■ Tasks ■
1. Answer these from the RiskyCNV vignette:
(a) Which existing CNV packages does it list?
(b) Into what two broad types does it classify CNVs?
(c) What cancer data does the workflow demonstration use, and from which source?
2. Write the next part of the RiskyCNV vignette, starting after its last sentence.

■ Text for analysis ■
---
title: "RiskyCNV: A Prostate Cancer Case Study Using TCGA-PRAD Data"
output: rmarkdown::html_vignette
vignette: >
  %\VignetteIndexEntry{RiskyCNV: A Prostate Cancer Case Study Using TCGA-PRAD Data}
  %\VignetteEngine{knitr::rmarkdown}
  %\VignetteEncoding{UTF-8}
---

```{r, include = FALSE}
knitr::opts_chunk$set(
  collapse = TRUE,
  comment  = "#>"
)
```

## Introduction

Copy Number Variation (CNV) is a genetic phenomenon in which the number
of copies of a specific DNA segment varies among individuals. CNVs can
take the form of duplications, deletions, or other structural changes
in DNA sequences and can extend to long genomic segments. CNVs play an
essential role in driving cancer development, and their characteristics
are critical for disease diagnosis, prognosis, and treatment (Freeman
et al., 2006).

CNVs are broadly classified into germline and somatic types. Germline
CNVs contribute to hereditary disorders and inherited predispositions
to cancer. Somatic CNVs occur due to aberrant cell division and often
relate directly to cancer progression. The study of somatic CNVs can
uncover driver genes involved in tumorigenesis or tumour suppression
and serve as biomarkers for predicting prognosis or treatment outcomes
(Xie & Tammi, 2009).

Prostate cancer is one of the most common malignancies in men worldwide,
with marked heterogeneity in progression and treatment outcomes. Indolent
(low-Gleason) cancers show minor genomic alterations, while aggressive
metastatic tumours demonstrate gross CNVs (Hieronymus et al., 2014).
Risk stratification — categorising patients by their likelihood of
harbouring aggressive disease — is central to clinical decision-making
and personalised treatment planning.

The `RiskyCNV` package addresses a critical gap in existing CNV tools.
While packages such as CNVizard, CINmetrics, GISTIC, and CopywriteR
offer visualisation, significant CNV identification, and chromosomal
instability quantification, none provide stratified class analysis,
particularly risk-class analysis (Krause et al., 2024; Oza et al., 2023;
Mermel et al., 2011; Kuilman et al., 2015). `RiskyCNV` was designed
specifically for class-stratified exploration and analysis of CNV omics
data, with the potential to deliver personalised insights regarding
disease course and risk stratification.

This vignette demonstrates the complete `RiskyCNV` workflow applied
to prostate adenocarcinoma (PRAD) data from The Cancer Genome Atlas
(TCGA), illustrating how CNV analysis integrated with clinical grading
and RNA expression data can identify biologically meaningful biomarkers.

```{r setup}
library(RiskyCNV)
```

---

## Dataset

The data used in this case study are derived from the TCGA PRAD dataset
(https://gdac.broadinstitute.org/runs/stddata__2016_01_28/data/PRAD/20160128/).

■ Dataset records ■

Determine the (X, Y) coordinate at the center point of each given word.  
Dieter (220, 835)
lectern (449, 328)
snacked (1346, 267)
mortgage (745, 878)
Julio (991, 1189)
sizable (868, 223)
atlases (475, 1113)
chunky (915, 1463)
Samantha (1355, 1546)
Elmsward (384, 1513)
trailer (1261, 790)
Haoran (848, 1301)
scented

■ Answers to the tasks ■
1.
(a) CNVizard, CINmetrics, GISTIC, and CopywriteR.
(b) Germline and somatic.
(c) Prostate adenocarcinoma (PRAD) data from The Cancer Genome Atlas (TCGA).

2.
The dataset comprises:

- **Clinical data**: Sample IDs, Gleason scores, and histopathological
  pattern information for 929 prostate cancer samples
- **Somatic CNV data**: Segment-level copy number profiles including
  chromosome, start/end coordinates, number of probes, and segment mean
- **Gene annotation**: Reference genomic coordinates for gene symbol
  assignment
- **RNA expression data**: Transcriptomic profiles for correlation
  analysis

The grade-wise distribution of TCGA-PRAD samples is as follows:

| Grade | Gleason Score | Number of Samples |
|---|---|---|
| Grade 1 | ≤ 6 | 44 |
| Grade 2 | 3+4=7 | 146 |
| Grade 3 | 4+3=7 | 99 |
| Grade 4 | 8 | 63 |
| Grade 5 | 9-10 | 139 |
| Control | — | 438 |
| **Total** | | **929** |

```{r file_paths}
sample_file     <- system.file("extdata", "sample_data.csv",
                                package = "RiskyCNV")
cnv_file        <- system.file("extdata", "cnv_data.txt",
                                package = "RiskyCNV")
gene_file       <- system.file("extdata", "gene_annotation.csv",
                                package = "RiskyCNV")
annotated_file  <- system.file("extdata", "annotated_cnv.csv",
                                package = "RiskyCNV")
cnv_matrix_file <- system.file("extdata", "cnv_matrix.csv",
                                package = "RiskyCNV")
rna_file        <- system.file("extdata", "rna_data.csv",
                                package = "RiskyCNV")

# Preview the clinical sample data
head(read.csv(sample_file))
```

Each sample contains its total Gleason score, primary histological
pattern (pattern1), secondary histological pattern (pattern2), and
assigned grade label (Balraj & Muthamilselvan, 2024).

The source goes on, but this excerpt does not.